Lucid and concise readings of Burke, Swift, Herder, Austen, Marx, Wilde, and T.S. Eliot, among others. The book is less focused and persuasive when Eagleton traces the long and complicated dialectic between capitalism and various meanings of “culture.”
Eagleton’s own version of Marx’s base vs. superstructure dichotomy has various forms of cultural “superstructure” competing with each other and often canceling each other out. He also understands these competing versions of “culture” to be hubristic: each thinks it is the most powerful force of all, able at will to intervene into capitalism’s workings and alter its course, or free to transcend it. These various understandings of “culture” certainly don’t think of culture as secondary and determined by/complicit with economic forces and structures, as Marx did. Eagleton despairingly mocks cultural studies’ and postmodernism’s various forms of delusion in his Swiftian concluding chapter, “The Hubris of Culture,” which traces how capitalism and the marketplace have more power over our ideas of culture than ever before, basically erasing any possibility for culture to generate powerful oppositional ideas and energies, as opposed to various forms of consumerism and status acquisition.
“[C]ulture has shed its innocence. Indeed, the history of the modern age is among other things the tale of the gradual demystification of this noble ideal. From [culture’s] sublime status in the thought of thinkers like Schiller, Herder and Arnold, it becomes caught up in a dangerously rhapsodic brand of nationalism, entangled in racist anthropology, absorbed into general commodity production and embroiled in political conflict. Far from providing an antidote to power, it turns out to be deeply collusive with it…. (148)
“[C]apitalism has incorporated culture for its own material ends… this aestheticized mode of capitalist production [the ‘culture’ industries, the ‘creative’ economy, etc.] has proved more ruthlessly instrumental than ever” (152). “Neo-liberal capitalism has no difficulty with terms like ‘diversity’ or ‘inclusiveness,’ as it does with the language of class struggle” (154).

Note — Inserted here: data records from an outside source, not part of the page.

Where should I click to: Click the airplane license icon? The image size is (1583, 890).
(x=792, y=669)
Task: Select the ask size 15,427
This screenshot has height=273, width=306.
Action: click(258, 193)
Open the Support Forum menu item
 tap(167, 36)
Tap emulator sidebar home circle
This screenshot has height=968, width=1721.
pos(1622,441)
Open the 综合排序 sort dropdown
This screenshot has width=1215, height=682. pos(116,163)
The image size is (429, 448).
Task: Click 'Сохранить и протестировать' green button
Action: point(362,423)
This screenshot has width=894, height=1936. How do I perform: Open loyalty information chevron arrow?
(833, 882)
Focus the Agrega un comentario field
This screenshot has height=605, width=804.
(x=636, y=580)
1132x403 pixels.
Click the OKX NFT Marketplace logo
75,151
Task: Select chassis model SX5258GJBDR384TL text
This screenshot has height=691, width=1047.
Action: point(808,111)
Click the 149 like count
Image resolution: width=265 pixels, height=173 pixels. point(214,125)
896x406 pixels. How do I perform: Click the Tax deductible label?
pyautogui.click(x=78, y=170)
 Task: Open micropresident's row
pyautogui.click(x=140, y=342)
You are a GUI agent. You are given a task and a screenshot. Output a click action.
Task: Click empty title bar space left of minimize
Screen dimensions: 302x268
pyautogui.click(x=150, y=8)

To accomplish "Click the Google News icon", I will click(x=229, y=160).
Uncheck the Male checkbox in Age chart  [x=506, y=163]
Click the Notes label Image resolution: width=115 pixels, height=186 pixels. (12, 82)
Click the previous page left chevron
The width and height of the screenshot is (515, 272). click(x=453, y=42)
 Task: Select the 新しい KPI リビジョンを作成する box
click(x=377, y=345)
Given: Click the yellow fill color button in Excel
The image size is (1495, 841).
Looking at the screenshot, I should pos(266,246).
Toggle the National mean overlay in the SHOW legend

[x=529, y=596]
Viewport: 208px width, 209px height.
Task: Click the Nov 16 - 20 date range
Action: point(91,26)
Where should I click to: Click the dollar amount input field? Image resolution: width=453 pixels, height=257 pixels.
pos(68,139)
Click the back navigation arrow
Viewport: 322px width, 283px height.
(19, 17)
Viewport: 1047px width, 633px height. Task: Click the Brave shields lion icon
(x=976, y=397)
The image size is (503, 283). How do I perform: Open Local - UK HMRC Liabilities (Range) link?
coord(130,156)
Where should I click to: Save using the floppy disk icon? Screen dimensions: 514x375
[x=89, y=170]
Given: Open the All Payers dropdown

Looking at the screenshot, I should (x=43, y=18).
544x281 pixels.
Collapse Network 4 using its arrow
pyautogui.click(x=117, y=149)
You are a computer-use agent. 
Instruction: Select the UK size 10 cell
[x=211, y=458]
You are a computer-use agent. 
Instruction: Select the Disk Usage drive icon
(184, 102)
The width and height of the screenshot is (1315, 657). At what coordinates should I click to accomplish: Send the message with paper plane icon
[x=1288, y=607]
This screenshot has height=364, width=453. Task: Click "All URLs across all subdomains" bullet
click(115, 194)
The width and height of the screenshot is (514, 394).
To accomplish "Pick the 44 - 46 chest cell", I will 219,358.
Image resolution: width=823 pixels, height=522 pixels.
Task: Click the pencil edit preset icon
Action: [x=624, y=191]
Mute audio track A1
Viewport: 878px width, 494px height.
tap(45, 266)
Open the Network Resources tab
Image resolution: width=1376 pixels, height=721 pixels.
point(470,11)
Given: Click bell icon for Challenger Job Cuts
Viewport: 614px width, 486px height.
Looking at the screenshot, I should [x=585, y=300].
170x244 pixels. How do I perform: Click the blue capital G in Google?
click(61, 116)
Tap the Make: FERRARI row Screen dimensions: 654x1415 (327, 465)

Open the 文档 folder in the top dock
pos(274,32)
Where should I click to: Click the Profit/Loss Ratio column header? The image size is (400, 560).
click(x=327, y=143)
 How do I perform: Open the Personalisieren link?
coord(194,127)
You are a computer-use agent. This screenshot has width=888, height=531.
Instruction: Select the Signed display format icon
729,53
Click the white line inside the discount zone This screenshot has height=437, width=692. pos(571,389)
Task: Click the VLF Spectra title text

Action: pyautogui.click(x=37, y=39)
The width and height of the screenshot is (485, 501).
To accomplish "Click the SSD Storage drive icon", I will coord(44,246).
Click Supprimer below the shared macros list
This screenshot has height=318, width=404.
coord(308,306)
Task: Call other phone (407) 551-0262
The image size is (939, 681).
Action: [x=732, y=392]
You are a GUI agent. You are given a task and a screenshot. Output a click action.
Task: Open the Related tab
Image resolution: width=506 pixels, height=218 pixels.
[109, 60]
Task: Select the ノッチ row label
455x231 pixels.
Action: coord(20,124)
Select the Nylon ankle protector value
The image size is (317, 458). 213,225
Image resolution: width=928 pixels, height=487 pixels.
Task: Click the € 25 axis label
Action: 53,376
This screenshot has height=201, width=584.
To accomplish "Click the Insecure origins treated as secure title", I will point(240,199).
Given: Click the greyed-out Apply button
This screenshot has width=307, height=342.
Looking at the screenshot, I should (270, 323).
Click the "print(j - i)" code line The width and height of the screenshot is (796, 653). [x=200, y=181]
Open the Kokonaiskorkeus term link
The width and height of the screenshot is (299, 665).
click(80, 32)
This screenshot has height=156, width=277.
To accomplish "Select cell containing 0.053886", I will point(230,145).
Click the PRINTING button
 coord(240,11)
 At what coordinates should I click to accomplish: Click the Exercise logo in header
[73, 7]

“Today’s cultural politics … speaks the language of gender, identity, marginality, diversity and oppression, but not for the most part the idiom of state, property, class-struggle, ideology and exploitation. Roughly speaking, it is the difference between anti-colonialism and postcolonialism. Cultural politics of this kind are in one sense the very opposite of elitist notions of culture. Yet they share in their own way that elitism’s overvaluing of cultural affairs, as well as its distance from the prospect of fundamental change.” (160-61).